Er sitzt mit seiner Geliebten im Taxi. Sie haben gerade geheiratet. Beide sind nicht älter als 20 Jahre. Sie strahlt. Er ebenfalls. Schaut dann für einen Moment ratlos. Diese Szene erinnert stark an DIE REIFEPRÜFUNG. So bezaubernd und doch so melancholisch wird damit das zerrüttete, karriere- und krankheitsgeplagte Leben des Ian Curtis, Frontsänger der Band 'Joy Division', eingeleitet.

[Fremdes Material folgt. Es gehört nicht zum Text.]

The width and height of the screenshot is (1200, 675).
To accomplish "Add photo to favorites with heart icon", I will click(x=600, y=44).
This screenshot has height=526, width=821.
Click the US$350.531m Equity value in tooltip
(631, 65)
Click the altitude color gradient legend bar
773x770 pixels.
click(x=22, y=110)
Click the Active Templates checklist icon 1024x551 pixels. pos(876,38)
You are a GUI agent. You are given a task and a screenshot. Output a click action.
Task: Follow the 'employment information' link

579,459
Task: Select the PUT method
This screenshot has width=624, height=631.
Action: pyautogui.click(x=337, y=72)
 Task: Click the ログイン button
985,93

Curtis ist ein Mann und Musiker, der seine Gefühle nur bei den engsten Geliebten und den eigenen Werken zum Ausdruck bringen kann. Und diese sind von Schmerzen geplagt, depressiv durch und durch. “I can now see everything falling to pieces before my eyes.” Nachdem er beschlossen hat, der Sänger einer Band zu werden, die eben verzweifelt auf der Suche nach solch einem waren, schoss er schlagartig in ein anderes Leben. Und musste damit klar kommen. Oder es immerhin realisieren, dass er damit klar kommen muss. Doch es ging so schnell, zu schnell für einen psychisch belasteten Menschen der dazu unvorteilhafterweise auch nach an Epilepsie litt. Neben der Karriere macht die schwangere Frau das Leben nicht viel leichter. Und der Job beim Arbeitsamt, denn das große Geld kommt nicht sofort.

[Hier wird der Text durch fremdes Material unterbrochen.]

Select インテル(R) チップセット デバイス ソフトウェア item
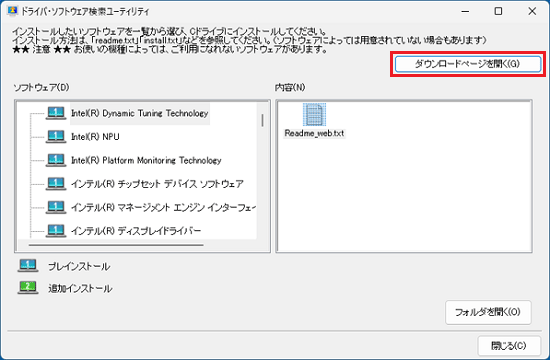The width and height of the screenshot is (550, 360). (x=157, y=184)
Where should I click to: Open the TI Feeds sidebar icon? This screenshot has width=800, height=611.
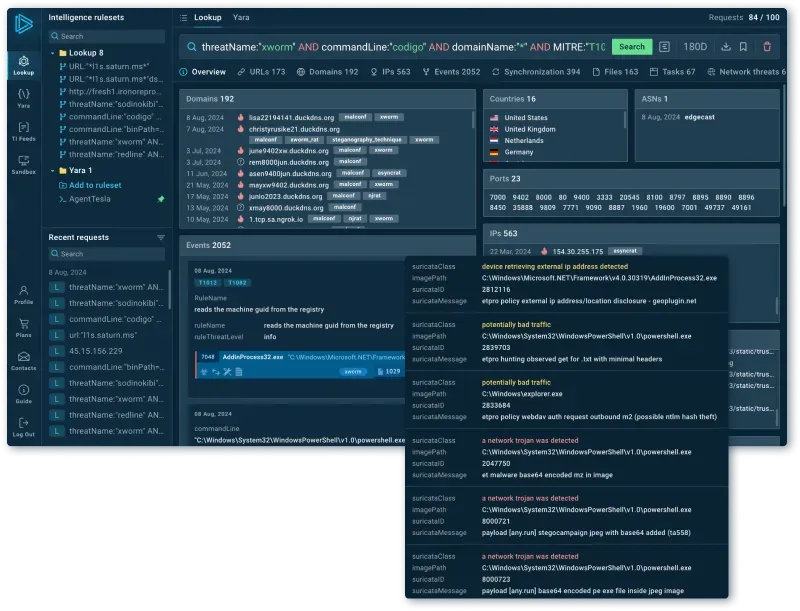[x=23, y=130]
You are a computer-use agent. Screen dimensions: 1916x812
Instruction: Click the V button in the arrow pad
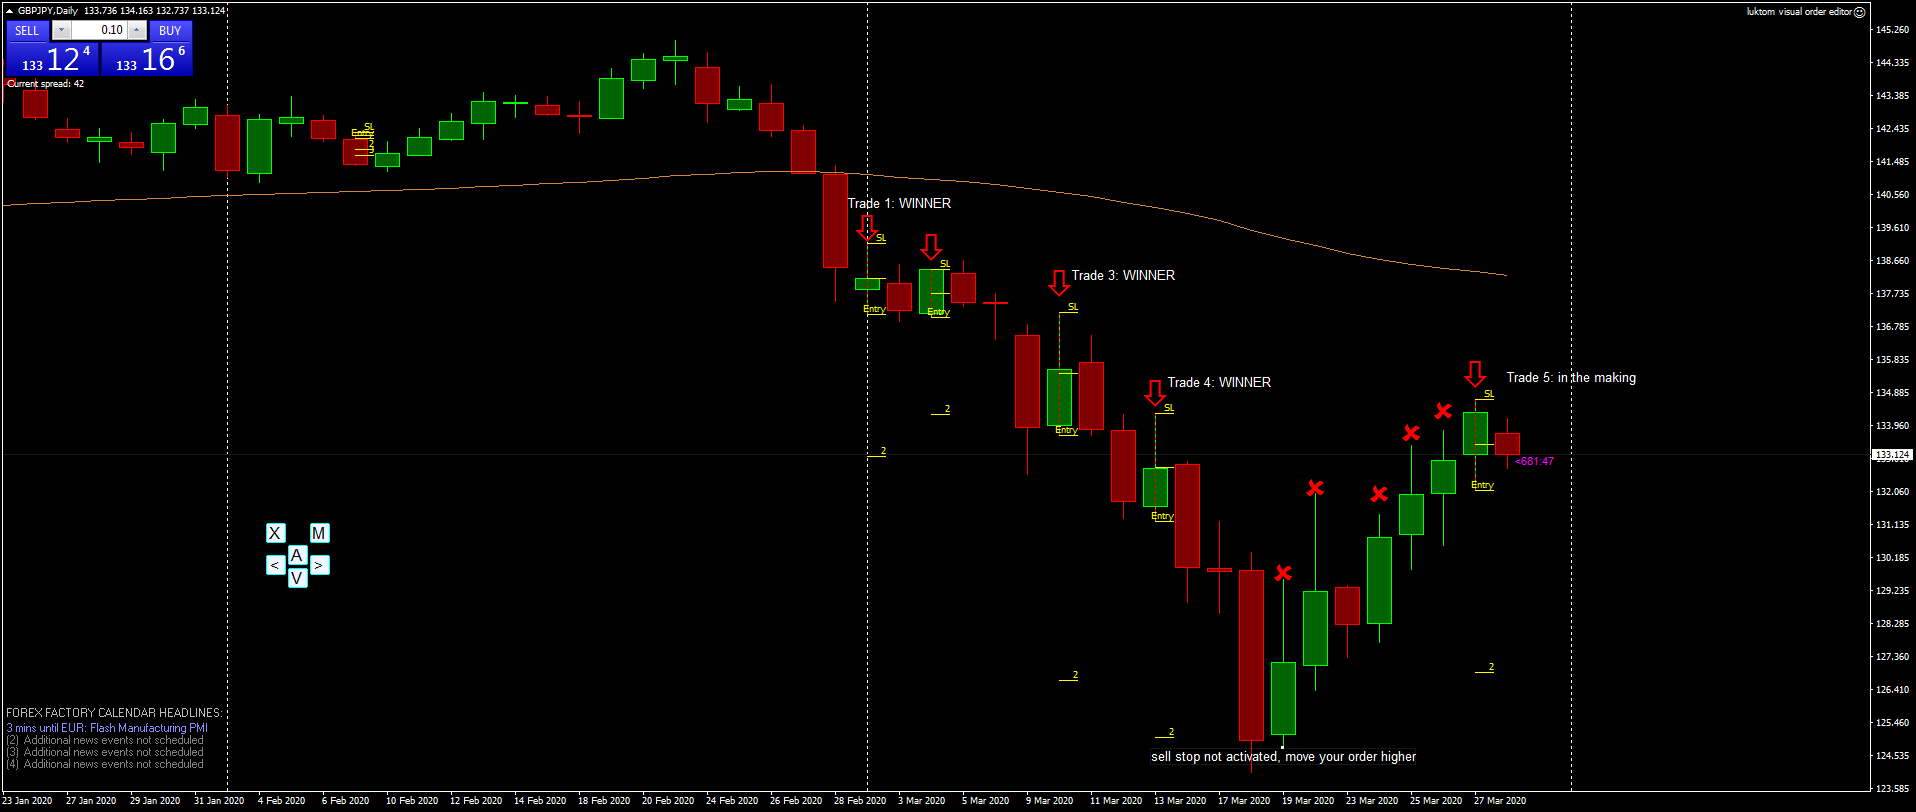(297, 577)
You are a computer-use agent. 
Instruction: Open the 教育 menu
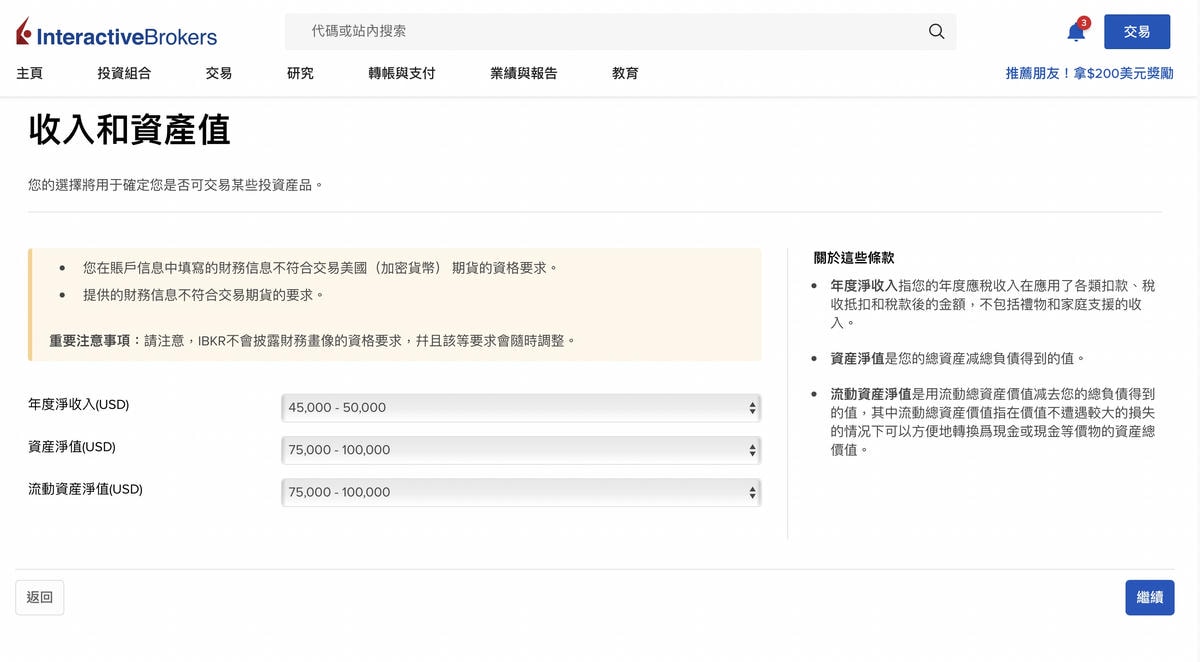(x=625, y=73)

"Ich stehe da oben und singe, aber niemand hat eine Ahnung davon, wie viel es mich kostet und welche Auswirkungen das auf mich hat. Und jetzt wollen sie noch mehr, sie erwarten immer mehr. Ich weiß aber nicht ob ich das kann. Es ist als würde all das nicht mir passieren, sondern jemanden, der zwar aussieht wie ich, aber nur vorgibt ich zu sein."
Ablenkungen wie Affären verstärken den Sog des Kummers nur noch und die schwarz-weißen Poesiebilder wirken von Szene zu Szene immer dunkler. Curtis Leben war kein schönes. Er war nie ein Mensch, der solch einen Lebenswandel hätte aushalten können. Der Ausstieg aus dem Ganzen scheint unmöglich und so kalt er stellenweise auch wirken mag, an seine Bandkollegen denkt er auch. Denn ohne seinen markanten Tanzstil und der Bass-Bariton-Stimme wäre Joy Divison nicht groß geworden, groß geblieben.
CONTROL ist ein Biopic, das auf konventionelle Regeln verzichtet, und das bestmögliche dafür tut, den 'Helden' des Filmes so darzustellen, wie es sein sollte. Nicht wie es einige gerne hätten. All seine dunklen, deprimierenden Seiten mussten zur Schau gestellt werden. Die wenigen, glücklichen Abschnitte durften sich nur leicht in das Gehirn brennen. Anton Corbijn hat sich genau das vorgenommen und umgesetzt.
Curtis Leben ist sicherlich kein beneidenswertes, doch auf jeden Fall fasziniert es. Eine so gewaltige Stimme, die dazu noch eine Unmenge an Talent und Kreativität besitzt, hätte eigentlich die besten Chancen in diesem Geschäft. Doch irgendwo müssen ja auch die negativen Eigenschaften verteilt werden und deswegen war Ian's Tod nach dem ersten Epilepsieanfang beschlossene Sache.
Die entfärbten Bilder wirken wie eine lange Fotografieausstellung, unterstreichen das trotz dem Medienrummels triste Leben des Ian Curtis und erzählen, wie er zwischen Wohnsiedlungen und Clubs seinen letzten Auftritt hinlegt, noch einmal "Ich liebe dich" sagt und sich dann verabschiedet.
"Ich bin gefangen in einem ständigen Kampf zwischen dem was ich für mich als richtig empfinde und der verzerrten Wahrnehmung der Anderen."